───── Extracted records ─────
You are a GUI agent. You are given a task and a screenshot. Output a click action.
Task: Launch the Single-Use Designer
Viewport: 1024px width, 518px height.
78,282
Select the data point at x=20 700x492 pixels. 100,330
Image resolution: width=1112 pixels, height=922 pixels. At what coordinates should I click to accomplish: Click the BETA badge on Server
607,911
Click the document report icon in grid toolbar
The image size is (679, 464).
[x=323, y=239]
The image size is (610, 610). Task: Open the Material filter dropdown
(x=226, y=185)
─────
───── Extracted records ─────
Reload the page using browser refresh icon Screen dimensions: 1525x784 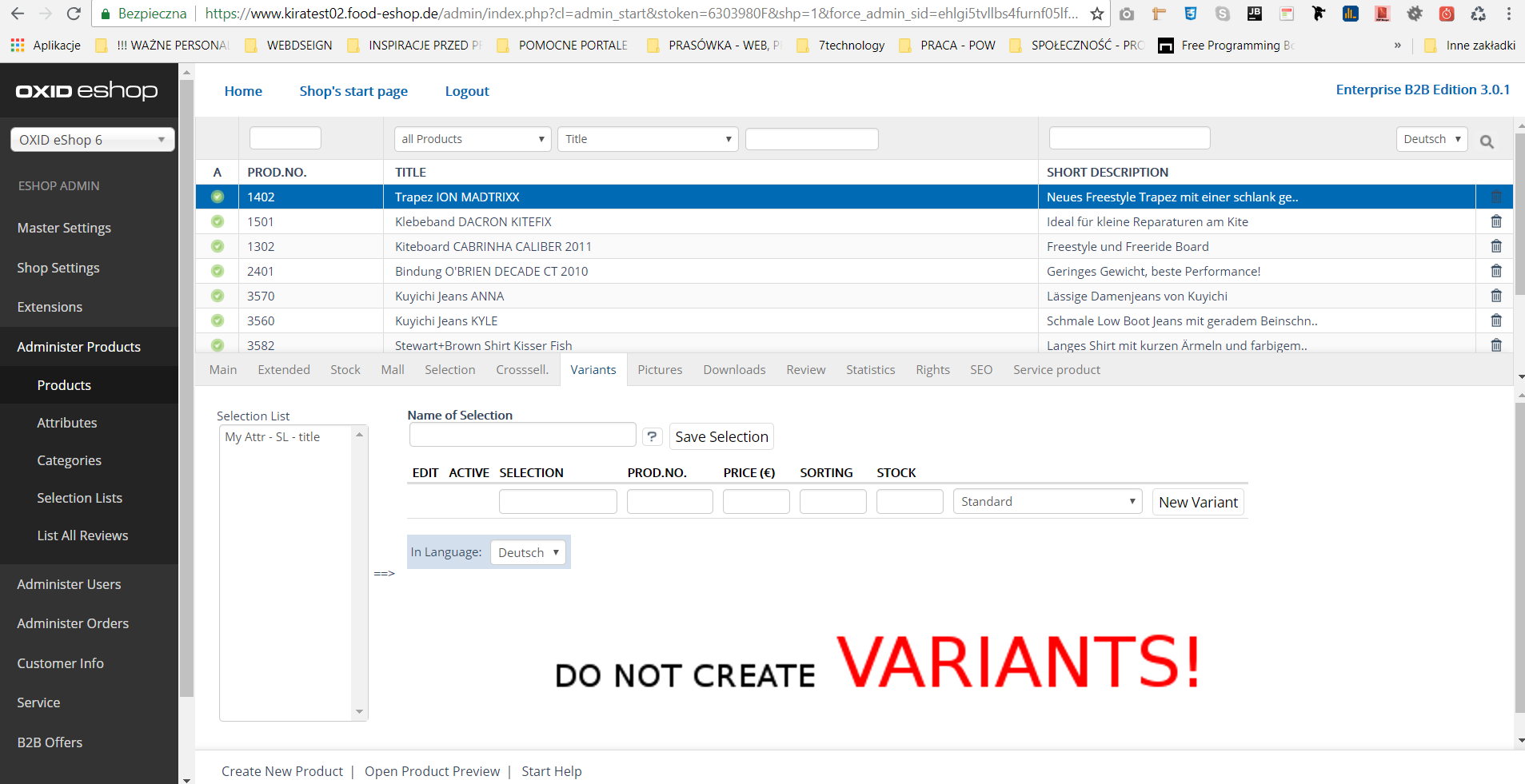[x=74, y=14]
─────
#### [Task to complete]
Rewrite the listing from the line containing "You are a GUI" through the line containing "(x=226, y=185)", swapping "dropdown" for "menu" and leaving everything else intact.

#### [Completed exercise]
You are a GUI agent. You are given a task and a screenshot. Output a click action.
Task: Launch the Single-Use Designer
Viewport: 1024px width, 518px height.
78,282
Select the data point at x=20 700x492 pixels. 100,330
Image resolution: width=1112 pixels, height=922 pixels. At what coordinates should I click to accomplish: Click the BETA badge on Server
607,911
Click the document report icon in grid toolbar
The image size is (679, 464).
[x=323, y=239]
The image size is (610, 610). Task: Open the Material filter menu
(x=226, y=185)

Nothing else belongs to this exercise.